3. En este estado de tranquilidad, elije una palabra que simbolice la intención de consentir la presencia y la acción del espíritu en tí; quizá “Cristo”, “OM”, “Alah”, “madre”, “tu”… Entonces repite mentalmente esta palabra acunándola al ritmo de la respiración y llevando la atención a la respiración en el abdomen.

4. Cuando notes que tu atención se dispersa debido pensamientos, memorias, sensaciones físicas o emociones, tráela suavemente de nuevo a la palabra o imagen centrante que elegiste.

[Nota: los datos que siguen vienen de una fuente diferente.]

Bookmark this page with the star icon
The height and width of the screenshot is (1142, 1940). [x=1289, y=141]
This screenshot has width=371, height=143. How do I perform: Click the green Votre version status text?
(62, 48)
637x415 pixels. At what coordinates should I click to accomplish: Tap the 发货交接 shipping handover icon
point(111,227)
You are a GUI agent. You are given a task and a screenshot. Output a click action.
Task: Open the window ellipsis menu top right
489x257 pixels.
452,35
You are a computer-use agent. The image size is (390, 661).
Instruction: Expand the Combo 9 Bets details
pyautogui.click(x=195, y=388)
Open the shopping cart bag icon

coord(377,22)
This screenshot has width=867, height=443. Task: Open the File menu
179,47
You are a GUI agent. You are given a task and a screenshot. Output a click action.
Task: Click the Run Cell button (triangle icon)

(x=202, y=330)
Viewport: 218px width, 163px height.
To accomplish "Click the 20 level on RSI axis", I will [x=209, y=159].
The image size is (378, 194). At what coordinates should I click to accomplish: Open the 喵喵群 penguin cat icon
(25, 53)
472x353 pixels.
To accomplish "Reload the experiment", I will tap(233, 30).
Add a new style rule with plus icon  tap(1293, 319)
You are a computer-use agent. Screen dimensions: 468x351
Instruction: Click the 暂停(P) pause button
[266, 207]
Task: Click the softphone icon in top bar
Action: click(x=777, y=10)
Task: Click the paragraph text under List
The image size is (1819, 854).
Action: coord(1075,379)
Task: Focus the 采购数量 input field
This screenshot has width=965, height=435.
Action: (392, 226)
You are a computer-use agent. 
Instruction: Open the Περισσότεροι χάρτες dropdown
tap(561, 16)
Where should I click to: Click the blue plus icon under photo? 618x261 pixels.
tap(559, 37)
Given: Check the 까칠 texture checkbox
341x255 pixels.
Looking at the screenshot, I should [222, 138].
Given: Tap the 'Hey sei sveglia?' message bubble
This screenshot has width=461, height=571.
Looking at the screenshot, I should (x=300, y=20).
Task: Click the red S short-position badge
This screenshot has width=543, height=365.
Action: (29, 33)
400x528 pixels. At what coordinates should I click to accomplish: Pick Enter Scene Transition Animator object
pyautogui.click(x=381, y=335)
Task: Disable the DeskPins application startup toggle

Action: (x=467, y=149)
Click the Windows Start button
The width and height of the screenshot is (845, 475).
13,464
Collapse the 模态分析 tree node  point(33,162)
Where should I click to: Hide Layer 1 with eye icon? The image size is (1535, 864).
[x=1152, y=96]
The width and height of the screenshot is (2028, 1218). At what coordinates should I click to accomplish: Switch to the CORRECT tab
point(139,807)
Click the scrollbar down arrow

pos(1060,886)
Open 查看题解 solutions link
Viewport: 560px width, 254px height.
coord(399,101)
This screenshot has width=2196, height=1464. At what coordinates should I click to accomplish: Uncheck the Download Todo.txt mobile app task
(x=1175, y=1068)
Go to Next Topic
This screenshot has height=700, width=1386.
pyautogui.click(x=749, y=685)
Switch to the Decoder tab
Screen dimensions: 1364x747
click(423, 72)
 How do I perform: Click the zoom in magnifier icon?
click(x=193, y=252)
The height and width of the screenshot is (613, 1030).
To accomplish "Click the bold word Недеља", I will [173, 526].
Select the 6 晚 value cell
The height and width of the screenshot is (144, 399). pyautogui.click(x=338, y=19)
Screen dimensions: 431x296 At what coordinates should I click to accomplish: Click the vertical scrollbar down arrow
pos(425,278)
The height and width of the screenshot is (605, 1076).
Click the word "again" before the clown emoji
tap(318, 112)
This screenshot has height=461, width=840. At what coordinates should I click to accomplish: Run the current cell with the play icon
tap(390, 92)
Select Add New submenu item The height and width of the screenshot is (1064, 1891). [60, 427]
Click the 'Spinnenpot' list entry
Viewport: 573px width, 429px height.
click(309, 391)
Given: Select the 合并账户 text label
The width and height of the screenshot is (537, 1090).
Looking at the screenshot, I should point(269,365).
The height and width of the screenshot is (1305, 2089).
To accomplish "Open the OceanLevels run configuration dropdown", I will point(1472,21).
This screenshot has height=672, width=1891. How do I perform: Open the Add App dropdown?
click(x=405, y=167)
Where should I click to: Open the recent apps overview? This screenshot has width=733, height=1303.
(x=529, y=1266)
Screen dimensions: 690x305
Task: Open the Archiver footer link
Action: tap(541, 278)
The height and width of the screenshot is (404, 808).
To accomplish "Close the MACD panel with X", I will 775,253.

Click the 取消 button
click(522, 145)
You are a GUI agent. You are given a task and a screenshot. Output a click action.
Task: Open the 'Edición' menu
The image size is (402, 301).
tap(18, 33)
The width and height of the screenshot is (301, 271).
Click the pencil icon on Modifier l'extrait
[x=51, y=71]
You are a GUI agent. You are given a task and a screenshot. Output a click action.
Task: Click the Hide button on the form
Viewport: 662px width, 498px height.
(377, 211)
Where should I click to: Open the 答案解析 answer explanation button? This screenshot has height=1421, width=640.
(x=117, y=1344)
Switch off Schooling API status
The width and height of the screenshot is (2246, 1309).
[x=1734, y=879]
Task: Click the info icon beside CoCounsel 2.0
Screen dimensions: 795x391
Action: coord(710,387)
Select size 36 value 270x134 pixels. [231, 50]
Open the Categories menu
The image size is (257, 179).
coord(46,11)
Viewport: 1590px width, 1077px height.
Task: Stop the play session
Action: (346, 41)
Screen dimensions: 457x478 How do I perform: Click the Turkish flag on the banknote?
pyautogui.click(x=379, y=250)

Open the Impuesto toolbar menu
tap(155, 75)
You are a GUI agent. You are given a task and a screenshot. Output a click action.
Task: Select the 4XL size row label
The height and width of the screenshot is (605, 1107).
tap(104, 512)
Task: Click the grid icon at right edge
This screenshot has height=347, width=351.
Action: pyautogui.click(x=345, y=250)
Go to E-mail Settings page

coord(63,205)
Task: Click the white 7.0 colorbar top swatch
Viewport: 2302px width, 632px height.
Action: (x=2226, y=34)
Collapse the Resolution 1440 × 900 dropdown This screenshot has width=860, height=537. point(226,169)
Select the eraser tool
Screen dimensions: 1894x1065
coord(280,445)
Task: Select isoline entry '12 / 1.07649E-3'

5. Si son frecuentes las distracciones quizá pueda ayudarte acompañar la repetición mental de la palabra centrante con el conteo de cada respiración del 1 al 10 para luego volver a empezar. Así, si la palabra que hemos elegido fuese “OM”, repetiríamos 1 (inspirar), OM (expirar), 2 (inspirar), OM (expirar) y así hasta 10 para luego volver a empezar; si nos despistamos o nos pasamos de 10 volvemos al 1.

6. Degusta cada respiración, disfrútala, es la señal de que estás vivo, sientete presente. Cuando suene el despertador sigue en silencio dos o tres minutos más, da gracias, haz tus peticiones, luego levantate suavemente e intenta estar presente y entregado en tu vida diaria.

Otros consejos:

* No quieras conseguir nada con esta práctica. Hazla porque sí.

* No hagas caso de picores o pequeños dolores. Se pasarán, y suelen ser normalmente resultado de nudos emocionales que se van desatando.

* Si puedes, practica en grupo de vez en cuando.